What the exercise asks – Out of the listing below, copy every line that carries the string "size".

Data under study –
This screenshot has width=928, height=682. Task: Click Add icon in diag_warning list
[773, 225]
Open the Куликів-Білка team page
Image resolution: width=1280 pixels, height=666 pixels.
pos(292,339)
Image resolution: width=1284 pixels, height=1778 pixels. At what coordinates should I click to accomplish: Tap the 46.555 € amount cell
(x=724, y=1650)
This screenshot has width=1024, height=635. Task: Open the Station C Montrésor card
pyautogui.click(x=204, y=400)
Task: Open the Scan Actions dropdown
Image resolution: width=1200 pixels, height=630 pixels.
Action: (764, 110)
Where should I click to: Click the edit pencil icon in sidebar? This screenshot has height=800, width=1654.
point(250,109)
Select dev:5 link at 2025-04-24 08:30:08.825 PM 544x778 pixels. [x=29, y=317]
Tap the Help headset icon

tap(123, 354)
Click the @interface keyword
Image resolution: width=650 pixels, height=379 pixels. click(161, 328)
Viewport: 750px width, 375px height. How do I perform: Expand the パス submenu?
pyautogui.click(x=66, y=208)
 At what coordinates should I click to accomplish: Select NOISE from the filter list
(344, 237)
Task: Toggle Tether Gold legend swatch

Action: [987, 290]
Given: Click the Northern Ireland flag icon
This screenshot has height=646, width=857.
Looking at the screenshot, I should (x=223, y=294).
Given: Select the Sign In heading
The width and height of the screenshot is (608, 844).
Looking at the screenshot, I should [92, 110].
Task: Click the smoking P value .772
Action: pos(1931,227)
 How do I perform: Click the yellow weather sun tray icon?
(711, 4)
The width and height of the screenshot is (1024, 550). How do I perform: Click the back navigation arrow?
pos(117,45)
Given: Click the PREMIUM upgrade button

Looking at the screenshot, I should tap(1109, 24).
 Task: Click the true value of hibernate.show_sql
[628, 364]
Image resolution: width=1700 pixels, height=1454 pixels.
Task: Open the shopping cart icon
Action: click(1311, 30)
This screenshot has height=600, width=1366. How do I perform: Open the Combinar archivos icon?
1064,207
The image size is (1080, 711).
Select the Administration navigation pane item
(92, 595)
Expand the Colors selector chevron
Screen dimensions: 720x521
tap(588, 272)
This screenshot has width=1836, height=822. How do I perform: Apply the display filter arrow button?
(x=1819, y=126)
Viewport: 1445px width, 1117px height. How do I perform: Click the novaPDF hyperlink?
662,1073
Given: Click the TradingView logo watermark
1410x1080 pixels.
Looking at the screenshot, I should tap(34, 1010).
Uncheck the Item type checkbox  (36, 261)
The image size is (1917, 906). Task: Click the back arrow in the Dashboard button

Solved problem –
The image size is (1080, 711).
The image size is (1917, 906). Task: Click the back arrow in the Dashboard button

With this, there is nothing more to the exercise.